> [EXERCISE] In the data, find each line where the word "editor" appears and list that line.

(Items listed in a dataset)
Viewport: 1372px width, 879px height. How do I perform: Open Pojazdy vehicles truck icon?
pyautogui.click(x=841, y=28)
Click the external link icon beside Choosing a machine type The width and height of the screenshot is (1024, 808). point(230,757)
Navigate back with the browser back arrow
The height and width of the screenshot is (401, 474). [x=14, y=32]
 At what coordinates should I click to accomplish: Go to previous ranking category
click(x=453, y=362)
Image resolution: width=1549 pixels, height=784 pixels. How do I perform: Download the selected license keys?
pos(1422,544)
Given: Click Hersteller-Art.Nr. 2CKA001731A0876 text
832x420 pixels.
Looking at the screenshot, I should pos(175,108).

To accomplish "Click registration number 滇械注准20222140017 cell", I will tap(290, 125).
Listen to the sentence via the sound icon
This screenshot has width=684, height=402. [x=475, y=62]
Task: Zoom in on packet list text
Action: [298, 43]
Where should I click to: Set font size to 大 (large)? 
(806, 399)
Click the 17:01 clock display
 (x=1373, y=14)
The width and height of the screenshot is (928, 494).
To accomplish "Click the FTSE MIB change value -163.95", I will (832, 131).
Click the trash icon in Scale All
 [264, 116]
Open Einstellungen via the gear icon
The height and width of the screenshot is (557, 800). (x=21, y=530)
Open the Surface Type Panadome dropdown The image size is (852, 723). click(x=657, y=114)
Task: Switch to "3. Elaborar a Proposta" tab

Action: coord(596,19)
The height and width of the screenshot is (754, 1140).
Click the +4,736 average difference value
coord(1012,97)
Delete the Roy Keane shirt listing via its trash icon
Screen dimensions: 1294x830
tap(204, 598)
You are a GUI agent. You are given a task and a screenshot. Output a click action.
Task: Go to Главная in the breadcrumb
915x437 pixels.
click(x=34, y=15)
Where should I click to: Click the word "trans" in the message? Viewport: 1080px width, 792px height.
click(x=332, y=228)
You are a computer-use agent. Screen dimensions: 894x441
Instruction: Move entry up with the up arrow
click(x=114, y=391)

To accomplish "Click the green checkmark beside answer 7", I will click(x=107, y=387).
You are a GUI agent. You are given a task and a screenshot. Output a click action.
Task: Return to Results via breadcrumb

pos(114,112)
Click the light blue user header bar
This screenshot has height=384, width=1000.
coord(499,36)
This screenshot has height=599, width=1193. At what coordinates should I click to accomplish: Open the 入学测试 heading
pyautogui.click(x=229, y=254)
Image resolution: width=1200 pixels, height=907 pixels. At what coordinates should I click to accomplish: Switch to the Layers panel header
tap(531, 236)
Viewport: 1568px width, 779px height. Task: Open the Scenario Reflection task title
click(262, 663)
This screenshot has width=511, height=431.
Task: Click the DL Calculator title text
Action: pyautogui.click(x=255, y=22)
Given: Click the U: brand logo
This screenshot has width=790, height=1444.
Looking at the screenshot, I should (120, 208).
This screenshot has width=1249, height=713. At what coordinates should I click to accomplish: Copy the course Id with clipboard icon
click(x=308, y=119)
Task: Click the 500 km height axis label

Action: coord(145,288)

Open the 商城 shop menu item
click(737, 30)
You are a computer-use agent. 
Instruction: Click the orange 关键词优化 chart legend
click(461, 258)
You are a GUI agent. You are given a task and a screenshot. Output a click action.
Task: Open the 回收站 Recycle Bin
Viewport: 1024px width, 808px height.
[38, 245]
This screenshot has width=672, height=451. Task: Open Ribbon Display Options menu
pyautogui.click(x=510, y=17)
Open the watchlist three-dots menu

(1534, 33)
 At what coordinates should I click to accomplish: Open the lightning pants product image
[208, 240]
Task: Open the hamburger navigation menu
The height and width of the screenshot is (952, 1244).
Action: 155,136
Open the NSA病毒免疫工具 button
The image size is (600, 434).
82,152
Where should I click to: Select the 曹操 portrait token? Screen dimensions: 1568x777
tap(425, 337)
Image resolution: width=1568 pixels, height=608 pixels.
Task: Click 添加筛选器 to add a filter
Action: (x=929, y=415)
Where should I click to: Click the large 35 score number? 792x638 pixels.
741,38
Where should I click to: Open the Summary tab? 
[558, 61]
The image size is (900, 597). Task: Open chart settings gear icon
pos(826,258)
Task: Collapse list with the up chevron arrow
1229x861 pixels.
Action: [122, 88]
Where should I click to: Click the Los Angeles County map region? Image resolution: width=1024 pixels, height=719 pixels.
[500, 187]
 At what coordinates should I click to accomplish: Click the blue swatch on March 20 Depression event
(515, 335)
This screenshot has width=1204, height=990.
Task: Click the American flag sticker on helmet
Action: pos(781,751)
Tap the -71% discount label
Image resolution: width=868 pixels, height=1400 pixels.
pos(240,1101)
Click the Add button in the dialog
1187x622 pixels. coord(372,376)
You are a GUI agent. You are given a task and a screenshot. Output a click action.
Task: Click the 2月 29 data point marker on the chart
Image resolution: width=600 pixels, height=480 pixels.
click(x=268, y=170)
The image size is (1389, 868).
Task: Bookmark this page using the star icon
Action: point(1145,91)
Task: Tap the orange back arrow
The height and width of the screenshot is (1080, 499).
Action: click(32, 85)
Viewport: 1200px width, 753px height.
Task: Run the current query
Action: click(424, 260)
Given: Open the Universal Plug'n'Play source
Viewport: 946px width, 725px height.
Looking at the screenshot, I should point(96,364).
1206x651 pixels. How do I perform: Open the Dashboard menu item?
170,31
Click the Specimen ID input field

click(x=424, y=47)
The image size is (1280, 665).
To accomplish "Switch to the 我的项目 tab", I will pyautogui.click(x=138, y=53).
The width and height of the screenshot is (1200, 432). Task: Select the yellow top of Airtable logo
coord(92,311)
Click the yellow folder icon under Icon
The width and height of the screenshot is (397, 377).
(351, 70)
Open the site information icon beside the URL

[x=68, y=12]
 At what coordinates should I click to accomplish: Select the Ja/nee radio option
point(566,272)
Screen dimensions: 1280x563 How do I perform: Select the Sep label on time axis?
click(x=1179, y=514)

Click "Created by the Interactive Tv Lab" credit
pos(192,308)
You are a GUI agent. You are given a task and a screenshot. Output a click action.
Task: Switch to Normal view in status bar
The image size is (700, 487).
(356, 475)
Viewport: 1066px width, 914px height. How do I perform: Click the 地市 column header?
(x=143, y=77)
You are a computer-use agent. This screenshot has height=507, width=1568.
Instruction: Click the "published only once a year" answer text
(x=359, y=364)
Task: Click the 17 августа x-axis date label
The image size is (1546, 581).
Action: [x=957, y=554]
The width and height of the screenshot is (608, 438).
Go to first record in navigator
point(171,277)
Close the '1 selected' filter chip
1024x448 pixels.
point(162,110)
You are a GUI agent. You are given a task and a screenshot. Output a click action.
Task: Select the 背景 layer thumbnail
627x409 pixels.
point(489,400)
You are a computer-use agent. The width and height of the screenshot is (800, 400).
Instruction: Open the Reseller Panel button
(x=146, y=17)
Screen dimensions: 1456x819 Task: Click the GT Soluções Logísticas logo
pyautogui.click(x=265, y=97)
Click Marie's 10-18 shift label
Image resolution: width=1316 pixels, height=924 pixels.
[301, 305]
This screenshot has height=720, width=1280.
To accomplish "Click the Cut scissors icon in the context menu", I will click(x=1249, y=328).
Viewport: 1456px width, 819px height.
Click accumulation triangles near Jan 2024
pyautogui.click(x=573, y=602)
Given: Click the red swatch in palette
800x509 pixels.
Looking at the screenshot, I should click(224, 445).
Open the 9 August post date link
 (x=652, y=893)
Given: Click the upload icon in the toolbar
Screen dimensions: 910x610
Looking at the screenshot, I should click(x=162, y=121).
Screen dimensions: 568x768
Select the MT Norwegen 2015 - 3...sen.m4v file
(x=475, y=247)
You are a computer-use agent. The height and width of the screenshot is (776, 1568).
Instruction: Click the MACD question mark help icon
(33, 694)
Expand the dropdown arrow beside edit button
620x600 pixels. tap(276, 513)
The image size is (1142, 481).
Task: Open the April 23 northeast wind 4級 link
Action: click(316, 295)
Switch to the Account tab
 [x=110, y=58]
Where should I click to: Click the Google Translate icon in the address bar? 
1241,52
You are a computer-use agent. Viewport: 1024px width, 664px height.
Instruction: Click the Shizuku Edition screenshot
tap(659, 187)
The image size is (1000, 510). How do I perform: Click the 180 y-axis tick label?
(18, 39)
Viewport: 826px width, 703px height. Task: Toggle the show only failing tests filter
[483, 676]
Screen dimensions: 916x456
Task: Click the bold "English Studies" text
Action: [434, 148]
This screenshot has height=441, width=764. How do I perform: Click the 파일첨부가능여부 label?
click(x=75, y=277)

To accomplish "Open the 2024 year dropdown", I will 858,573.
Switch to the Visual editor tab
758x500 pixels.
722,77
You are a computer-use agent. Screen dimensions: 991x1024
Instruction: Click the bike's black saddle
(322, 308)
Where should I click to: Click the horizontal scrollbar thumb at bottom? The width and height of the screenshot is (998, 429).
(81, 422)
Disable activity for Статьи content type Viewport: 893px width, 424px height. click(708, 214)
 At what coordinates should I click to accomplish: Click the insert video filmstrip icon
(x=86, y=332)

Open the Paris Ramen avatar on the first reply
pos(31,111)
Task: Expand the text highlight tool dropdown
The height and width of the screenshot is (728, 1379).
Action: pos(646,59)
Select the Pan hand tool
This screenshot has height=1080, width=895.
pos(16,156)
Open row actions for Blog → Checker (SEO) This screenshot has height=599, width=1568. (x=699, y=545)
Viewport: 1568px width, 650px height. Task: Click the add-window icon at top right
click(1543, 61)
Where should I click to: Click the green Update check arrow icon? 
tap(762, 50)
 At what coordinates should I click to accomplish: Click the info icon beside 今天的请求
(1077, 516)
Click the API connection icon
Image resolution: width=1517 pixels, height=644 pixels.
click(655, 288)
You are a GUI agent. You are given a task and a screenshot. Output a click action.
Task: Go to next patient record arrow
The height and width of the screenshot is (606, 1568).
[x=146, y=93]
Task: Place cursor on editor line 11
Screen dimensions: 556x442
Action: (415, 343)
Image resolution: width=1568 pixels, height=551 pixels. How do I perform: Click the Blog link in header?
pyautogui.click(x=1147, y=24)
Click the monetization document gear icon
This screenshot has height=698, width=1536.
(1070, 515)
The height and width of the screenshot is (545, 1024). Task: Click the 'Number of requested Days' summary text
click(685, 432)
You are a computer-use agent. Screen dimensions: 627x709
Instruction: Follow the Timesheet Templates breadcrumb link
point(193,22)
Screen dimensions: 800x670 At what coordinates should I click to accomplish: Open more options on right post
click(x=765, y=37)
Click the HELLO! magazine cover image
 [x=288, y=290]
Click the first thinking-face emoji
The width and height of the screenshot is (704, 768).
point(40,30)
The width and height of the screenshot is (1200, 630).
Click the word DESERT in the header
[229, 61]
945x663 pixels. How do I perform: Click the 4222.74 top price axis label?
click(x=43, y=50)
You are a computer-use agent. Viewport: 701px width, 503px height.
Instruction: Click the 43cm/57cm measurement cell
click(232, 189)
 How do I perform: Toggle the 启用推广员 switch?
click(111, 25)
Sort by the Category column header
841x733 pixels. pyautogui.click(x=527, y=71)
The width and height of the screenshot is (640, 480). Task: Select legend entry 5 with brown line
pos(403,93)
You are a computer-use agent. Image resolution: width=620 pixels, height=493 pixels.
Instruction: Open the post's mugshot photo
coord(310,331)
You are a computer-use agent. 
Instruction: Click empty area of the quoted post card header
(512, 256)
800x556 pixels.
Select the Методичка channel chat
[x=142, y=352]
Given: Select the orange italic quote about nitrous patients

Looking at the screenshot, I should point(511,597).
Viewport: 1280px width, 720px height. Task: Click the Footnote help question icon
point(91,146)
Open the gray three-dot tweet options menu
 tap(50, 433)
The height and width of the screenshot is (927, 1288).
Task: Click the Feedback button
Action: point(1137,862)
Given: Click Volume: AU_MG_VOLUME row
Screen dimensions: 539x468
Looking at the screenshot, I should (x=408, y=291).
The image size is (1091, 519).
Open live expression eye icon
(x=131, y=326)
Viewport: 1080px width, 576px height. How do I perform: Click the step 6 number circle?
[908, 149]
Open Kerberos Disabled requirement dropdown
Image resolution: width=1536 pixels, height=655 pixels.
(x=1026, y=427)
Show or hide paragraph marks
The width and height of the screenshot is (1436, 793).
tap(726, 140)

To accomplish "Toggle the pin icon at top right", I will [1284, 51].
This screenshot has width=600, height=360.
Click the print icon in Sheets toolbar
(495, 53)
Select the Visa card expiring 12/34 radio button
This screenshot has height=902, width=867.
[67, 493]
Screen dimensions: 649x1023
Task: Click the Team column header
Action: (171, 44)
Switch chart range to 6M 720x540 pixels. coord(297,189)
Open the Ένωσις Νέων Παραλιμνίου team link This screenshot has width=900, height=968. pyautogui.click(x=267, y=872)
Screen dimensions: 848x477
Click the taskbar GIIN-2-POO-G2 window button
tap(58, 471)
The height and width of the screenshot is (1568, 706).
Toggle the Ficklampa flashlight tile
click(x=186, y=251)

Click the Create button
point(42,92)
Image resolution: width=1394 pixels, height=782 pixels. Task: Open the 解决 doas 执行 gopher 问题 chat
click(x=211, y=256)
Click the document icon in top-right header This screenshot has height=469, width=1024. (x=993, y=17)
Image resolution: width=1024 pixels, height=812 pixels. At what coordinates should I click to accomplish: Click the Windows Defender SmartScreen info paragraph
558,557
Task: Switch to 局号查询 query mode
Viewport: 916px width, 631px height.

> [EXERCISE ANSWER]
Switch to the Visual editor tab
Task: Place cursor on editor line 11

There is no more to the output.